Confidences mortelles d'un amoureux fou

Kevin Holsters

Attention à toi lecteur ! Ô que ta curiosité est vilaine et indiscrète. Pourquoi veux-tu fouiller ma vie ? Pourquoi t'intéresses-tu à elle ?

Tu es une magnifique compagne. Tu n'est pas celle qui passe son temps à se maquiller ou a faire les magasins. Tu es unique. Comment dire ?

Tu es froide et remplie de chaleur. Tu est douce mais on retient tes méthodes brutales. Tu es jolie mais tout aussi affreuse. Des milliers de gens te haïssent mais finissent par succomber à tes désirs.

Tu causes la tristesse, la mélancolie, la dépression. Tu as fait couler plus de larmes que d'eau présente dans l'Amazone mais dès que tu rends visite aux gens qui coulent ces larmes amères pour ton expression de bienveillante, alors, à ce moment là, ils ont le sourire. Le sourire de te voir arriver après tant de temps.

Tu ne tournes pas autour du pot. Tu dis la vérité en face et tes propos ne te font ni chaud ni froid. Tu n'as peur que de toi-même. Or, tu es assez maligne pour ne pas te détruire.

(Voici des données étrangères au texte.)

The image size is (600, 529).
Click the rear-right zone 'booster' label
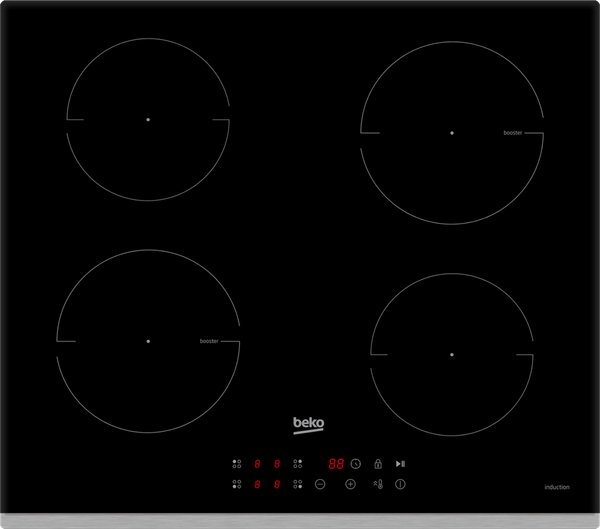512,132
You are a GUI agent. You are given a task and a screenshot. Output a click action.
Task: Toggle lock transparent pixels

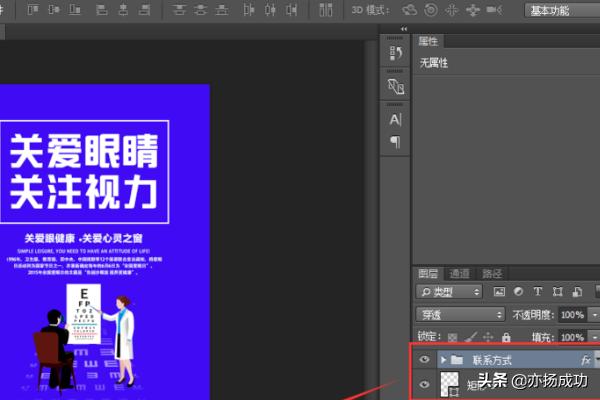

Si seulement les gens savaient qui tu étais, ils me prendraient pour un fou et m'enfermeraient. Ils croiraient m'enfermer loin de toi, loin de ton charme, loin de tes conséquences, loin de tes envoûtements mais ils se tromperaient. Tout cela ne ferait que me rapprocher de toi. Tout cela me rapprocherait de toi et de toi, je pourrais savoir de nombreuses choses car malgré que je te côtoie chaque jour, malgré que je te croise à chaque coin de rue, à chaque carrefour, sur le seuil de chaque maison, tu m'es inconnue. Imagine ce que le lecteur doit éprouver en lisant ce texte, en te lisant, il me prendrait pour un fou, tu ne crois pas ?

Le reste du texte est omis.